Given passage —

Voice Cleanup Prompt Experiment

December 3, 2025 · View on GitHub

Comparative evaluation of speech-to-text cleanup approaches: traditional STT+LLM pipelines versus native multimodal audio processing.

Objective

With the emergence of multimodal audio understanding in LLMs, it's now possible to process voice recordings directly rather than using a two-stage pipeline (speech-to-text followed by text cleanup). This experiment compares these two approaches:

OpenAI Pipeline: Separate STT (Whisper) + LLM cleanup
Gemini Native: Integrated multimodal audio processing

Experiment Design

Prompt Progression (1-10)

Prompts 1-5: Editing Liberty Spectrum

Prompt 1: Verbatim transcription only (most restrictive)
Prompts 2-4: Progressively more editing freedom
Prompt 5: Full restructuring and enhancement allowed (most liberal)

Prompts 6-10: Format Adherence Testing

Testing structured output generation (e.g., README format)
Evaluating prompt instruction following
Comparing format compliance between approaches

Structure

├── prompts/           # 10 prompt variations (1.md - 10.md)

Supplied records —
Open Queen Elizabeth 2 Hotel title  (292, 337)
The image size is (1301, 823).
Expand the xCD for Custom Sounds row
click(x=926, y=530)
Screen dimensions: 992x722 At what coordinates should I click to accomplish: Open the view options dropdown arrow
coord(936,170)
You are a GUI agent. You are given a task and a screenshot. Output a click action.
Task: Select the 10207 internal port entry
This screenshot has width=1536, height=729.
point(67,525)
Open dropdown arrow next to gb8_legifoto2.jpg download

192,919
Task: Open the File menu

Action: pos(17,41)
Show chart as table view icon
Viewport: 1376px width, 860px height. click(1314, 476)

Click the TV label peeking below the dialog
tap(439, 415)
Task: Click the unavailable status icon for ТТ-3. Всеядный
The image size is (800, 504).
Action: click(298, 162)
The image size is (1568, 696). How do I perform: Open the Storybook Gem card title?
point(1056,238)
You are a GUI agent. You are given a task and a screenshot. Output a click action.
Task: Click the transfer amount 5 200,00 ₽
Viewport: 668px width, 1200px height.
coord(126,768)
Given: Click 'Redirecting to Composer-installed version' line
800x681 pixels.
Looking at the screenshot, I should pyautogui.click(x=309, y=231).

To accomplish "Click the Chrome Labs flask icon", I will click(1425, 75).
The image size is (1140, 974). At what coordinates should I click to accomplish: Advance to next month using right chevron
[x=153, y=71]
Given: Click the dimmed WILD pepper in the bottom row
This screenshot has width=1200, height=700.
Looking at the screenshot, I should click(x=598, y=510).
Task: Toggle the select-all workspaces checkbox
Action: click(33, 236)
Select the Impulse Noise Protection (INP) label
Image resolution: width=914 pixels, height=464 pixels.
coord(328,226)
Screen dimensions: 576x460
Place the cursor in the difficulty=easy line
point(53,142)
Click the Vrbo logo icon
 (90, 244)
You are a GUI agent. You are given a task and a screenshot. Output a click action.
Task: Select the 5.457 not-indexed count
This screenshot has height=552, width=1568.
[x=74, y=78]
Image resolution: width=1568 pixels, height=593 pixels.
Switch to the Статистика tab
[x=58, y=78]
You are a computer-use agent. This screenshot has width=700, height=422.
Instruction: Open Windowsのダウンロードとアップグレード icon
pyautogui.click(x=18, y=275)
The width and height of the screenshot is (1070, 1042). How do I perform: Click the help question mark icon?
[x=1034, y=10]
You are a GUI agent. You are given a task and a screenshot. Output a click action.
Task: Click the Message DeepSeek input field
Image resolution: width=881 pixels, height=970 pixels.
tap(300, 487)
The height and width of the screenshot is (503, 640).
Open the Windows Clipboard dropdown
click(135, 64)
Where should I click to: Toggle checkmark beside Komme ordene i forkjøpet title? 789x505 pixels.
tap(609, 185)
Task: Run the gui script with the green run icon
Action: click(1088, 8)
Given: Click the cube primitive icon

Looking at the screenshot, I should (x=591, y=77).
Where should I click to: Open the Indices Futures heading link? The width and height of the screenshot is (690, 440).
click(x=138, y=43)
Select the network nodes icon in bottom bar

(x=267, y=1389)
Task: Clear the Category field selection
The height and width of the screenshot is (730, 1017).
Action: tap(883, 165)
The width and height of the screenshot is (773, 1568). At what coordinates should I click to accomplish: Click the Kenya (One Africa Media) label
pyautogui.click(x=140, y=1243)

What the exercise asks — Pick up the write-up on the voice cleanup prompt experiment at its final line and carry it forward.

Expected output —
├── outputs/
│   ├── openai/        # Results from STT + LLM pipeline
│   ├── gemini/        # Results from native multimodal
│   └── summary.md     # Comparison notes
├── sample-audio/      # Test audio files
├── scripts/           # Processing scripts
└── promptfooconfig.yaml

Key Questions

How does output quality compare at different editing liberty levels?
Does native multimodal processing preserve speaker intent better?
How well does each approach follow formatting instructions?
What are the practical tradeoffs (latency, cost, accuracy)?

Tools

OpenAI: Whisper (STT) + GPT-4 (cleanup)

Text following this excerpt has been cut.